Innovative research on schistosomiasis-associated colorectal cancer (SA-CRC) yields unique insights into genetic mutations and treatment implications

In a study published in the journal Genes & Diseases, researchers from Naval Medical University and Soochow University conducted an in-depth investigation into the genomic landscape of schistosomiasis-associated colorectal cancer (SA-CRC). By utilizing whole exome sequencing on tumor tissues and their non-tumor counterparts obtained from thirty SA-CRC patients diagnosed at Changzheng Hospital from 2014 to 2020, the team successfully identified 2476 nonsynonymous mutations spanning across 1978 genes. This intricate analysis revealed a lower median tumor mutation burden (TMB) in SA-CRC compared to sporadic colorectal cancer (S-CRC), suggesting SA-CRC is less responsive to immunotherapy due to its low microsatellite instability (MSI-L) or microsatellite stable (MSS) status.

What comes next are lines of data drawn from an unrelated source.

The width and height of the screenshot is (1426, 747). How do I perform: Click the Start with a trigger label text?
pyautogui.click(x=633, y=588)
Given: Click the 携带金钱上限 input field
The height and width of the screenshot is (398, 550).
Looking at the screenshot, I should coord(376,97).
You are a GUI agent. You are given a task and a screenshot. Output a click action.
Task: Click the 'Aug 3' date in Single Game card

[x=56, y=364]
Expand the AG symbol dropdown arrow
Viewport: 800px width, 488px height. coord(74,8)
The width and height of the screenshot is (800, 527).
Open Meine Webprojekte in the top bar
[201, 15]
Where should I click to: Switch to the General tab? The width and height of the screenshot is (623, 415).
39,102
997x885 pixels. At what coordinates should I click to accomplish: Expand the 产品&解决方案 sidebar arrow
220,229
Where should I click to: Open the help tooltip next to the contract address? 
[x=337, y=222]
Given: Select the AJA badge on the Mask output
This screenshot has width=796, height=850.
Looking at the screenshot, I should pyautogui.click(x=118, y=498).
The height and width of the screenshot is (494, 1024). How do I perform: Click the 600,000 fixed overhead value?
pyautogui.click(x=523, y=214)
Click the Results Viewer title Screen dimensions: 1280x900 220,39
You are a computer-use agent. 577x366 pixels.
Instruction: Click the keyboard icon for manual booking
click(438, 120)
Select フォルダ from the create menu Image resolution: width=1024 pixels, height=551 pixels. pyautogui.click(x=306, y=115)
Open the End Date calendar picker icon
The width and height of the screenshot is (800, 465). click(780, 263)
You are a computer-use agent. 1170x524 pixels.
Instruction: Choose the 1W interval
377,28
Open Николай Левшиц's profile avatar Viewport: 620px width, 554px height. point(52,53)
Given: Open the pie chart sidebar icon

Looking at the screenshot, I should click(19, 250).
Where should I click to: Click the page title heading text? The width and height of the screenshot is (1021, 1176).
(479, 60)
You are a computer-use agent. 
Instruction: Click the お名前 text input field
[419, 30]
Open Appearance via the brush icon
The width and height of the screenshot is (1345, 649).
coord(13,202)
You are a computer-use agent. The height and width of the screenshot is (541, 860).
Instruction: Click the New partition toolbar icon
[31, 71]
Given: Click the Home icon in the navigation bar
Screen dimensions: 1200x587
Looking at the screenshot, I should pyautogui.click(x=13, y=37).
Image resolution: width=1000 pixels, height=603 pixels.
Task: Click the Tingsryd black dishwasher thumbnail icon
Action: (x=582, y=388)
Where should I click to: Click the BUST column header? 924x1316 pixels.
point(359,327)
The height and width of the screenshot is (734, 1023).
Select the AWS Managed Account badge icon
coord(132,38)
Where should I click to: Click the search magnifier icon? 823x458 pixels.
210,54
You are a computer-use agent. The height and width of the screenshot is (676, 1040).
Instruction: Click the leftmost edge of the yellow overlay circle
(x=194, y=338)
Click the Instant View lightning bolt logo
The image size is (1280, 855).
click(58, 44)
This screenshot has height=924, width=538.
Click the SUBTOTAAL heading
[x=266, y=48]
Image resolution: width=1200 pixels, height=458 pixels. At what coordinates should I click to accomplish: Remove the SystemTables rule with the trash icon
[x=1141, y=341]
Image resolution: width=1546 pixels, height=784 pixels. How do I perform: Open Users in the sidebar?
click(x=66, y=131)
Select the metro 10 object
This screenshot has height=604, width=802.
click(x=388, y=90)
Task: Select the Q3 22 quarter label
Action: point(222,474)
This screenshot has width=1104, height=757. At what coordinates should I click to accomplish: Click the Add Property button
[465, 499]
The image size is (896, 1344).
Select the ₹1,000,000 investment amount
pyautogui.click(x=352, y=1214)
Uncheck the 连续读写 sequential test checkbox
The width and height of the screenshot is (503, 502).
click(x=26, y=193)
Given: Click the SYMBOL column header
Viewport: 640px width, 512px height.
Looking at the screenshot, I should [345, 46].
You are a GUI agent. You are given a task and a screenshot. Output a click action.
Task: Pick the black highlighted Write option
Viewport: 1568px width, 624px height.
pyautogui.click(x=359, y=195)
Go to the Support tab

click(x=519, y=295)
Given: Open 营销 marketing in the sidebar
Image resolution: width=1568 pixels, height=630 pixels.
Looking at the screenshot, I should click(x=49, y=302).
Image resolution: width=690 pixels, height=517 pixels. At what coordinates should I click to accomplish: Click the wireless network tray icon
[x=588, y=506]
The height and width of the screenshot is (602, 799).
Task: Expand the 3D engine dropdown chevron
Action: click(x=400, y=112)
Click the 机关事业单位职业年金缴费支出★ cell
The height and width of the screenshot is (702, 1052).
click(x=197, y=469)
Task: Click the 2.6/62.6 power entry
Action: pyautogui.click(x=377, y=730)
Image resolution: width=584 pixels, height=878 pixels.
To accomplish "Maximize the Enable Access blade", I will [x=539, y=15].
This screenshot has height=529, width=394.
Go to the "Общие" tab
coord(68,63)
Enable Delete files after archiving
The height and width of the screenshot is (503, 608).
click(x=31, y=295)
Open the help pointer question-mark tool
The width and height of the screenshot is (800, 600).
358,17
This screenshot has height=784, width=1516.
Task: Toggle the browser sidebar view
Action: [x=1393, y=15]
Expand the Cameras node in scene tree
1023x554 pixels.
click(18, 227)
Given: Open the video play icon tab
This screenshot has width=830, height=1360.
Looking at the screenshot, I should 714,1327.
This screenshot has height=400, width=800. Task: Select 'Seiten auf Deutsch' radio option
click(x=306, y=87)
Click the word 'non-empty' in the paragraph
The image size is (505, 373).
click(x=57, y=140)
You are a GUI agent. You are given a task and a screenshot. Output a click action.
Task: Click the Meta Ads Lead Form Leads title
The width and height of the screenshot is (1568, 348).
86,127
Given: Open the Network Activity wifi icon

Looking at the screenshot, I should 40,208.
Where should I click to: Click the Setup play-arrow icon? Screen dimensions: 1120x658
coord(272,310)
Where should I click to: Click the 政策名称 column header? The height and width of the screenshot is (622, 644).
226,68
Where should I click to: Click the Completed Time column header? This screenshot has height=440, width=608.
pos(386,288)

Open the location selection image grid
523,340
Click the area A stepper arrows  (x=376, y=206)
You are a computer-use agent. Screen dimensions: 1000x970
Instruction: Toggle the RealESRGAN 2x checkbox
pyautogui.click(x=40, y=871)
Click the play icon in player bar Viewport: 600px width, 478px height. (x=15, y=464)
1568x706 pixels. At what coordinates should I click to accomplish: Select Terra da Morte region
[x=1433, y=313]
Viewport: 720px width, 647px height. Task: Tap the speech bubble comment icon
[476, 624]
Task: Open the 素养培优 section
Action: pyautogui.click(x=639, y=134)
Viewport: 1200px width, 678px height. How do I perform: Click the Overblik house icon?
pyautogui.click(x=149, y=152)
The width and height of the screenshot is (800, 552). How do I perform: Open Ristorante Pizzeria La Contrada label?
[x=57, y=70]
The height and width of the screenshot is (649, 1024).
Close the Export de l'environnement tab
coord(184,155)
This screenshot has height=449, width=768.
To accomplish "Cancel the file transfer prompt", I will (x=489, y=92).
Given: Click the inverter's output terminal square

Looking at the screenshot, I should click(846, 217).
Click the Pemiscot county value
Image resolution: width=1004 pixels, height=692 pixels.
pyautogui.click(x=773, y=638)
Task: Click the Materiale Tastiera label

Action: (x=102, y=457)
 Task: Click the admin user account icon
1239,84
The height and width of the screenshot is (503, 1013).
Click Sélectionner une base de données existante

Moreover, the team unearthed 71 recurrently mutated genes, including four newly discovered driver genes – KRT76 and PLEKHO1, whose mutation or deletion may play a crucial role in the pathogenesis of SA-CRC. A substantial number of somatic copy number alteration (SCNA) events were also found, predominated by copy number gain events. A comparison of the genomic profiles of SA-CRC with other types of colorectal cancers (CRCs) shed light on the distinct genetic underpinnings of SA-CRC. Interestingly, mutations typically found in S-CRC and inflammatory bowel disease-associated CRC, particularly in genes such as PIK3CA, ATM, and SMAD4, were notably infrequent in SA-CRC. Additionally, the study pinpointed two oncogenic signaling pathways, TGF-Beta and PI3K, that differ significantly between SA-CRC and S-CRC. In a commendable effort to identify aggressive characteristics of SA-CRC, the research team scrutinized genomic alterations linked to patient outcomes, resulting in the identification of eight pivotal genes that may govern tumor progression and prognosis. These findings illuminate new pathways for future research, marking a significant stride in the understanding of SA-CRC.

It acknowledges limitations such as reliance solely on WES data and a relatively small sample size. Nonetheless, the study advances the understanding of the genomic landscape of SA-CRC and sheds new light on the pathogenesis of SA-CRC and its unique molecular profile, paving the way for future studies and treatment implications for this disease.